_What is asked:_
• A. In the comics review below, retype the passage starting with "What all the" and going on through "any other context.".
• B. According to the comics review below, what is Jonah Hex hired to do in "Bigfoot's War"?

* Begin Page excerpt *

Showcase Presents: Jonah Hex Volume 1. DC Comics (2005)


A collection of very entertaining Western stories with an engaging lead character, great art and a dry as dust black humour. Jonah Hex with his mutilated face and worn Confederate officer's uniform is a bounty hunter in the post Civil War West. A fast draw and a merciless hunter of outlaws he is described like this,"He was a hero to some, a villain to others;and wherever he rode, people spoke his name in whispers. He had no friends, this Jonah Hex, but he did have two companions: one was death itself...the other...the acrid smell of gun smoke." Happily the stories in the collection live up to the promise of that description.
The West that Jonah Hex rides through is a brutal and savage place, the most significant difference between Hex and those who hire and despise him is that he is honest about his actions, the others hide their murderous greed behind a thin veneer of polite society. In "Bigfoot's War" written by Michael Fleisher with art by Jose Luis Garcia-Lopez, Hex is hired by a rancher to recover his daughter who has been kidnapped by Indians. It becomes clear that the rancher has a nasty secret and his daughter is a very unpleasant, utterly spoilt woman. The story is fast and bitter, the action is very well staged and Hex emerges as the most honest character.
What all the writers of the stories in the collection get exactly right is that Hex is never pleasant or likable, his bitter humour and bleak honesty about his own self interest would make him unbearable in any other context.
In "Showdown with the Dangling Man" written by Michael Fleisher, art by Noly Panaligan, one of the outstanding stories in the collection, Hex's indifference to others is given full rein. The beautiful art captures the vivid details of the locations and the cast, the very grim conclusion is everything it should be. This is unheroic Western storytelling at its compelling best.This collection is packed with great art, excellent writing and hard-bitten spirit of the mythical American West, a pleasure.

Tuesday 6 September 2011

The Best of 2000AD. Rebellion (2008)


While it is not as wide ranging as the title would suggest it does contain a big slab of very engaging and entertaining stories from the comic. The dominant themes are violence, sport, war and black comedy, all together where possible.

* End Page excerpt *
* Begin Collected data *

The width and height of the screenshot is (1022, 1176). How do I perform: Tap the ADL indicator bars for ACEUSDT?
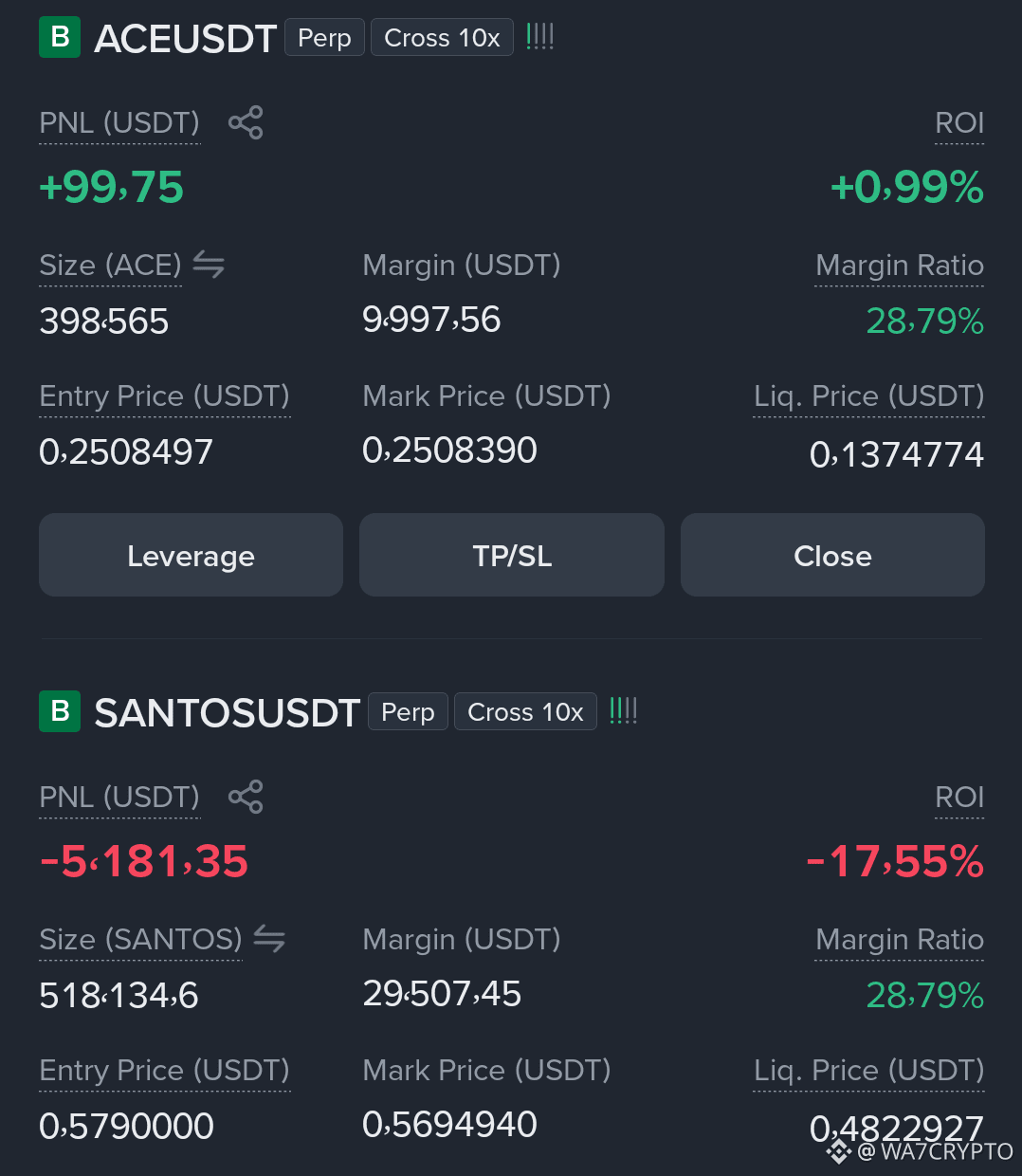pyautogui.click(x=539, y=37)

* End Collected data *

_Outputs:_
• A.
What all the writers of the stories in the collection get exactly right is that Hex is never pleasant or likable, his bitter humour and bleak honesty about his own self interest would make him unbearable in any other context.

• B. A rancher hires him to recover his daughter, who has been kidnapped by Indians.